SUPPLIED INFORMATION:
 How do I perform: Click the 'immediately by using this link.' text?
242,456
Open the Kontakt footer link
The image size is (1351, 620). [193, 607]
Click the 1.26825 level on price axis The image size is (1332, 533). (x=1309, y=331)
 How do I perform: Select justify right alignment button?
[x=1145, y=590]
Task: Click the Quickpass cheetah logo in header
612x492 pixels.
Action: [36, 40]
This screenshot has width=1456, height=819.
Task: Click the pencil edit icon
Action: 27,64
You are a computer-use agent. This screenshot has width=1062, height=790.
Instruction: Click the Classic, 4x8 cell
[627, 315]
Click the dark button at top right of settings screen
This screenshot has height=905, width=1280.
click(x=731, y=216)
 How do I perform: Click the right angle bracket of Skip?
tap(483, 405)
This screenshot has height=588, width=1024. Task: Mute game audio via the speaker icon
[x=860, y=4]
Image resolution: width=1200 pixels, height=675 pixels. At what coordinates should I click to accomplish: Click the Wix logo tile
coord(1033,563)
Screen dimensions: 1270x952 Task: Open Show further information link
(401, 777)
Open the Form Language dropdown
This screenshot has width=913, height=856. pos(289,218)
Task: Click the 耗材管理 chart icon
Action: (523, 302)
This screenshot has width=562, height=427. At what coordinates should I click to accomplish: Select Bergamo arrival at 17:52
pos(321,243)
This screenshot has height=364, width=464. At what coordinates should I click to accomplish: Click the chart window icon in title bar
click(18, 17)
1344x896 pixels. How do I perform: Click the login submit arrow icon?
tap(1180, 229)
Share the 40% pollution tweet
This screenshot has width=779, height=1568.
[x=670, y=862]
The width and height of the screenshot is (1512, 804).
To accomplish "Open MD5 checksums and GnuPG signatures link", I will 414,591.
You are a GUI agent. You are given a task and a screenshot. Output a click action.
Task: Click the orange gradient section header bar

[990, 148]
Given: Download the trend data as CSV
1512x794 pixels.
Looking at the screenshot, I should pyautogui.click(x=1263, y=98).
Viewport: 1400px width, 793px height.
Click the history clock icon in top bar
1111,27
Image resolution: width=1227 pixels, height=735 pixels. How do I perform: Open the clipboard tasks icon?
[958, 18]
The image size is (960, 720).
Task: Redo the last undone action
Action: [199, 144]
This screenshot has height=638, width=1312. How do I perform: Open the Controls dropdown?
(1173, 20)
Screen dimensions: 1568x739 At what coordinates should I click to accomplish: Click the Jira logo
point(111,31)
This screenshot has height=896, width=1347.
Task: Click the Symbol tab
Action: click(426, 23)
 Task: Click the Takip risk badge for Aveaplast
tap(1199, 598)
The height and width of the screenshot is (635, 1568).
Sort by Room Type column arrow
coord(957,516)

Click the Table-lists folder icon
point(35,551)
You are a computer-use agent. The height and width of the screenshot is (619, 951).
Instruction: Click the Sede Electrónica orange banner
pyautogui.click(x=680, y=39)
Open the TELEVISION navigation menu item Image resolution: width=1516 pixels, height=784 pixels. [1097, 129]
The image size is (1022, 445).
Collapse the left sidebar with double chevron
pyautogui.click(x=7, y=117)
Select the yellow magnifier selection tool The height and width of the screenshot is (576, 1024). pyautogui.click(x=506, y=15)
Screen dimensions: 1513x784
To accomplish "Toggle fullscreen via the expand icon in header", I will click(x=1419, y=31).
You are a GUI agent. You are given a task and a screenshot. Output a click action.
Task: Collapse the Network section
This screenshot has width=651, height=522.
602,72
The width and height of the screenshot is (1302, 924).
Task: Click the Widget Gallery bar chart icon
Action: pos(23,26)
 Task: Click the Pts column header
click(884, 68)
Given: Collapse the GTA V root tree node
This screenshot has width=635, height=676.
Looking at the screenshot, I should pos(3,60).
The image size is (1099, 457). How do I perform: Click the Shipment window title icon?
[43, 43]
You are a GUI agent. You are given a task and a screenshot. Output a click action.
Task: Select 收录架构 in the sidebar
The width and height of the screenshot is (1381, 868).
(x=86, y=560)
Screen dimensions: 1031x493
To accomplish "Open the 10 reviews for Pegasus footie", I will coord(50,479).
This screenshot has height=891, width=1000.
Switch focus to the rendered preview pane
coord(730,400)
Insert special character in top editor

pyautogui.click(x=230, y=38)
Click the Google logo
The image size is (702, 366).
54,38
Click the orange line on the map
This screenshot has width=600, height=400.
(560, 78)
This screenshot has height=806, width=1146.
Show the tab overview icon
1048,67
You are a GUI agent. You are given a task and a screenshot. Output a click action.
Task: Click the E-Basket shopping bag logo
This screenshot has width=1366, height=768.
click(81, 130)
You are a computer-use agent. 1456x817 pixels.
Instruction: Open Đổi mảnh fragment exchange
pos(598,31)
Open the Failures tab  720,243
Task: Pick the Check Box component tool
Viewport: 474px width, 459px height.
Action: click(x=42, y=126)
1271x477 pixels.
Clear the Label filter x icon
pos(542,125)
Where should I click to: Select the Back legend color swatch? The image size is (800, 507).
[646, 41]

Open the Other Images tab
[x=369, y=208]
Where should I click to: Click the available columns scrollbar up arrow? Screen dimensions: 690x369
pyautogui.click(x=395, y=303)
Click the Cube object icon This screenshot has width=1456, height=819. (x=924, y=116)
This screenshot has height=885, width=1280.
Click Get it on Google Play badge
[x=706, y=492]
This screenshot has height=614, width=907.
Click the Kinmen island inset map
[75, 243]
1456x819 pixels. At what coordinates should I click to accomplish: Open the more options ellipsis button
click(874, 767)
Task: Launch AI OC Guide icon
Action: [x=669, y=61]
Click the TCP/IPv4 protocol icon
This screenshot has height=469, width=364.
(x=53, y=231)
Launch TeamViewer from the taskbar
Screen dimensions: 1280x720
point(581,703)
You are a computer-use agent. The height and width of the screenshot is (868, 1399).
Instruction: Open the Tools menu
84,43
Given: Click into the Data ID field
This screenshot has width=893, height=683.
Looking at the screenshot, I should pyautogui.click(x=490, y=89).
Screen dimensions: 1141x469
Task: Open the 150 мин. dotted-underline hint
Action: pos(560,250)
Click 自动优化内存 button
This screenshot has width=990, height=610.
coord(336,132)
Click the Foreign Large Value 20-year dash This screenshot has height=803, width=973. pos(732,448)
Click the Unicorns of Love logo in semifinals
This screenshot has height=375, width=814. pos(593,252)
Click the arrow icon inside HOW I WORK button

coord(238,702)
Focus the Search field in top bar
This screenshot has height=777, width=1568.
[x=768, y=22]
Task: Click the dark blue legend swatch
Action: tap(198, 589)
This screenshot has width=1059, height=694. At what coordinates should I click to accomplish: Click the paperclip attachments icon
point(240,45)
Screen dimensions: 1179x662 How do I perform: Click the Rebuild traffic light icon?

TO BE DONE:
Arrange the lines of the material above as a numbered list, starting at the line that contains "Screen dimensions: 1568x739" and ending at the line that contains "point(35,551)", with blank lines left out.

REPLY TO THE TASK:
1. Screen dimensions: 1568x739 At what coordinates should I click to accomplish: Click the Jira logo
2. point(111,31)
3. This screenshot has height=896, width=1347.
4. Task: Click the Symbol tab
5. Action: click(426, 23)
6.  Task: Click the Takip risk badge for Aveaplast
7. tap(1199, 598)
8. The height and width of the screenshot is (635, 1568).
9. Sort by Room Type column arrow
10. coord(957,516)
11. Click the Table-lists folder icon
12. point(35,551)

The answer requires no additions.